Цветущие ветки сирени подле них раздвинулись, и по дорожке, отсыпанной речной галькой, вышли две женщины. Марфа Покореевна – жена князя, в сопровождении молодой служанки. Статная и волоокая, одетая в расшитый бисером рогатый волосник и богато украшенное платье, княгиня степенно плыла среди цветов, гордо вскинув голову. Естественную белокожесть щёк княжны оттенял лёгкий налёт румян, наложенный умело, без излишка, которым так часто грешили местные дворянки. Родом из столицы, Марфа Звездоокая умела себя преподнести. Любое её появление при дворе всегда сопровождалось восхищённым молчанием мужчин и завистливыми взглядами женщин, поскольку красива эта женщина была необычайно.

Всеволод, приложив ладонь к груди, учтиво поклонился. Княгиня, сделав вид, что не заметила его присутствия, вздёрнула подведённую мелком бровь и холодно обратилась к Ярополку.

– Я же просила тебя челядь сюда не водить.

Князь, который занимался тем, что щекотал хихикающую дочь всклокоченной бородой, с неловкостью посмотрел на воеводу. Смущённо кашлянул.

– Всеволод не челядник, а мой старый друг. Мы с ним прошли через огонь и воду, рубились вместе не в одной сече, так что двери моего дома для него всегда открыты.
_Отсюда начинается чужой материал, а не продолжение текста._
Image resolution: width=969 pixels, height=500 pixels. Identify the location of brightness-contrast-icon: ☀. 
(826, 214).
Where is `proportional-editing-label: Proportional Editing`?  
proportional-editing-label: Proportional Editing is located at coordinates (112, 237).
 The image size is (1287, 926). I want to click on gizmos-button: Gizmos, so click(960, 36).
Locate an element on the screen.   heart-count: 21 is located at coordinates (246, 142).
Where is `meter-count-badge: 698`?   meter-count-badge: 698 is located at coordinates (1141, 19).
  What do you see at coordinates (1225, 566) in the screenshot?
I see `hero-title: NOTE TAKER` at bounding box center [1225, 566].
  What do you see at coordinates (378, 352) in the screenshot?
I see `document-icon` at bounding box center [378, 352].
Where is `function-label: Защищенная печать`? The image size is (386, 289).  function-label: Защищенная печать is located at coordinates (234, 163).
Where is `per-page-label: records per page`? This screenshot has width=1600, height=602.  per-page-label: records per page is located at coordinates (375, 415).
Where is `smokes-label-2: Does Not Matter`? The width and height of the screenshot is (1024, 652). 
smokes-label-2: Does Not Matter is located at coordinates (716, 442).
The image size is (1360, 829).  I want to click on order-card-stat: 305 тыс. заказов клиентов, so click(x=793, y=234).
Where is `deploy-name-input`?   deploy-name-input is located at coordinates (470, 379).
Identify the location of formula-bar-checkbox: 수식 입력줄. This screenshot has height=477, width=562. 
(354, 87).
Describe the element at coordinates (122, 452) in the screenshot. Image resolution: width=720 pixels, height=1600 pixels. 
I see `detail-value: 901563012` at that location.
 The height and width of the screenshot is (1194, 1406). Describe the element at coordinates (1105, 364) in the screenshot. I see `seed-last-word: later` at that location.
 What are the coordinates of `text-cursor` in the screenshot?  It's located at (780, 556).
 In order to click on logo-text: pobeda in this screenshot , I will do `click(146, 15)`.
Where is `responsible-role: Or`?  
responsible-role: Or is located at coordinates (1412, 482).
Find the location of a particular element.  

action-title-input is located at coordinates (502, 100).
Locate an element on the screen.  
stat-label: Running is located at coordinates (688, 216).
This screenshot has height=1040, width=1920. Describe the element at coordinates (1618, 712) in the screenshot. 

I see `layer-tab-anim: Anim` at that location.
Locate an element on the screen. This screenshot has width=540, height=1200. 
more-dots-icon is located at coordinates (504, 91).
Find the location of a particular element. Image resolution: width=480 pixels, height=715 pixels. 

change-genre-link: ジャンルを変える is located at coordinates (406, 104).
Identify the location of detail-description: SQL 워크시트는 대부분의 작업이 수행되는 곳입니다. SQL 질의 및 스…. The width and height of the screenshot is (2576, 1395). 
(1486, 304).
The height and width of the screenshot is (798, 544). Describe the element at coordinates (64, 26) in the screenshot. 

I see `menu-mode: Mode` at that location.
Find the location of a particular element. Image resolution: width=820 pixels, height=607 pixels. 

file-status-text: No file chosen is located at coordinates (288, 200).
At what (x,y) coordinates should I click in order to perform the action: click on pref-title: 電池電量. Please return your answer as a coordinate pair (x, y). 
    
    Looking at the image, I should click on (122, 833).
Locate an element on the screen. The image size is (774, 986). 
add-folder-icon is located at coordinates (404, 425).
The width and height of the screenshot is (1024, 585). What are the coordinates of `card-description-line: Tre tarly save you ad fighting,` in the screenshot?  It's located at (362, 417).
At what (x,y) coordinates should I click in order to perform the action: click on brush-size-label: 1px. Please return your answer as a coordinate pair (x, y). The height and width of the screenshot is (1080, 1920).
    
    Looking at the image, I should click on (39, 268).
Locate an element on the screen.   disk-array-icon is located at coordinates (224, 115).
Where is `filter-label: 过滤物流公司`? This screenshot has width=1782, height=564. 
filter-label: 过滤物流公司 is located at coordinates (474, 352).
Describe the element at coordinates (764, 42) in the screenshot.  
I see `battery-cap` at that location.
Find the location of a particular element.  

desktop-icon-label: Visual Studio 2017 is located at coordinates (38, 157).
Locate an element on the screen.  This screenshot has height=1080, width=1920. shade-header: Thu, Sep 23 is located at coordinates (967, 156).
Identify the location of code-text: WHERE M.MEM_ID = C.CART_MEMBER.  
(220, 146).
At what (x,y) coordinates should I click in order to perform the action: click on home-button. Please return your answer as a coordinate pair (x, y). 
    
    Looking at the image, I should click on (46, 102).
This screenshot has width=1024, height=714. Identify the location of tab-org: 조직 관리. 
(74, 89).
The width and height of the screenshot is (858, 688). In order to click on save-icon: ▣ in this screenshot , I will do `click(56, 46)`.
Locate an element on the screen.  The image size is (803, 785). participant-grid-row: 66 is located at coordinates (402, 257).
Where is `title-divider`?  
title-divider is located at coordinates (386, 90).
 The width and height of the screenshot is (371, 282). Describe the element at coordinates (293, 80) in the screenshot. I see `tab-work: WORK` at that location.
К тому же нам нужно обсудить дела без посторонних глаз, а в покоях всегда полно народу.

– Что ж, в таком случае не смею тебе более мешать, Великий княже, – обиженно поджала губы Марфа. – Тоська, забери чадо с рук его милости. Негоже детским шалостям отвлекать правителя от дел столь важных, что не чета просьб его супруги.

– Марфа… – сокрушённо покачал головой Ярополк, но его жена уже отвернулась и, шелестя полом, отправилась вглубь сада.